Шрифт:
Интервал:
Закладка:
«Я вложил в эту страну очень много», – шепчет Саймон. Он подозрительно оглядывается и все свои утверждения сопровождает оговорками. Гостиница – это одно из немногих мест в этой стране, где иностранцы вроде как могут разговаривать между собой более или менее свободно. Из-за этого широко распространено мнение, что всё тут нашпиговано подслушивающими устройствами – как это всегда было в таких местах в Советском Союзе.
Но у этого мнения есть и оппоненты. Другой Саймон, англичанин из «Koryo», который бывал в Северной Корее больше, чем кто-либо другой, считает, что это ерунда: «У них только в одном отеле “Янгакто” более тысячи номеров. Зачем им напрягаться и прослушивать всех и каждого?» Он считает, что обычные туристы мало интересны режиму – только их деньги.
«Нет-нет-нет! – говорит китайский Саймон приглушенным голосом. – Надо быть осторожными. Во всех номерах тут… микрофоны.
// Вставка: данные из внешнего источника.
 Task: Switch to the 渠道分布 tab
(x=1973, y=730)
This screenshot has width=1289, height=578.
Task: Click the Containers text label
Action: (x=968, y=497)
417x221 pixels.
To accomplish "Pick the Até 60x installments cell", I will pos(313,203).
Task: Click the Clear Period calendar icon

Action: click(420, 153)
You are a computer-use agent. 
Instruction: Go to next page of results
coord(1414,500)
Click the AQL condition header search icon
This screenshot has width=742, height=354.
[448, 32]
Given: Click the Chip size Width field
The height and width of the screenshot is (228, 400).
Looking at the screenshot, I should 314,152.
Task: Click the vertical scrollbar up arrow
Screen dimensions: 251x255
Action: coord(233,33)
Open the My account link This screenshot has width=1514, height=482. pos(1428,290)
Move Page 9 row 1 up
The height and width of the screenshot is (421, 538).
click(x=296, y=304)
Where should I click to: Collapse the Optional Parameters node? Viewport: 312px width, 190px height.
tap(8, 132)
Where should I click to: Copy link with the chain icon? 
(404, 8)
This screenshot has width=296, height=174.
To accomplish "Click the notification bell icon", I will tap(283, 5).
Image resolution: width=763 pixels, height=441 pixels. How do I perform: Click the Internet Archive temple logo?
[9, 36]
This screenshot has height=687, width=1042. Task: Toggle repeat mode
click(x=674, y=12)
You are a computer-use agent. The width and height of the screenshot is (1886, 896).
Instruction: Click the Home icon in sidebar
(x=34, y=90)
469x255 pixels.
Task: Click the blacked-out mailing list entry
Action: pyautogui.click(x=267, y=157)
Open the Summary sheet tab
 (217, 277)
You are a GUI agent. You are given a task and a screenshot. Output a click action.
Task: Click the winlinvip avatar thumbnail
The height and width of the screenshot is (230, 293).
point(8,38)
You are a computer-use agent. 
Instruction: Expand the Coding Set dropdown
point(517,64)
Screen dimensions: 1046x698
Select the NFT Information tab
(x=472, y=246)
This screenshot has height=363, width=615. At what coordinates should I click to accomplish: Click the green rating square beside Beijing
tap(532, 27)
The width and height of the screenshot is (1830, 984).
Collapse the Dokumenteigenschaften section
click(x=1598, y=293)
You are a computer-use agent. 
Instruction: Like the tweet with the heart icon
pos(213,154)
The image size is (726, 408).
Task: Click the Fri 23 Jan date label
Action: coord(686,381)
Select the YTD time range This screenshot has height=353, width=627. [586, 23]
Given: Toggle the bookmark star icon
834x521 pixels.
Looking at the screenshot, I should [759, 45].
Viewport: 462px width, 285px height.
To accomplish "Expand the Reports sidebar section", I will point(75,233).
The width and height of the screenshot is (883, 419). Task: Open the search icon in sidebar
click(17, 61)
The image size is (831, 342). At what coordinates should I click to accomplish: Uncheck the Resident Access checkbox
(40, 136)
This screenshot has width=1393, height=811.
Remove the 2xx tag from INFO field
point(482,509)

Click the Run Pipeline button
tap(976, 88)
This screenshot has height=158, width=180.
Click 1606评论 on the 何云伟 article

ВО ВСЕХ!»
Марк, молодой помощник Саймона, входит в бар. Он из Циндао, но учился в Южной Корее и бегло говорит по-корейски. Он часто служит переводчиком при общении своего босса с северокорейскими партнерами.
«Это правда, – говорит Марк на безупречном английском, делая первый глоток пива, – я даже нашел один крошечный микрофон в нашем офисе в Вонсане: он был спрятан в светильнике. Вы слышали об отеле “Тонмён”? Там весь восьмой этаж наш».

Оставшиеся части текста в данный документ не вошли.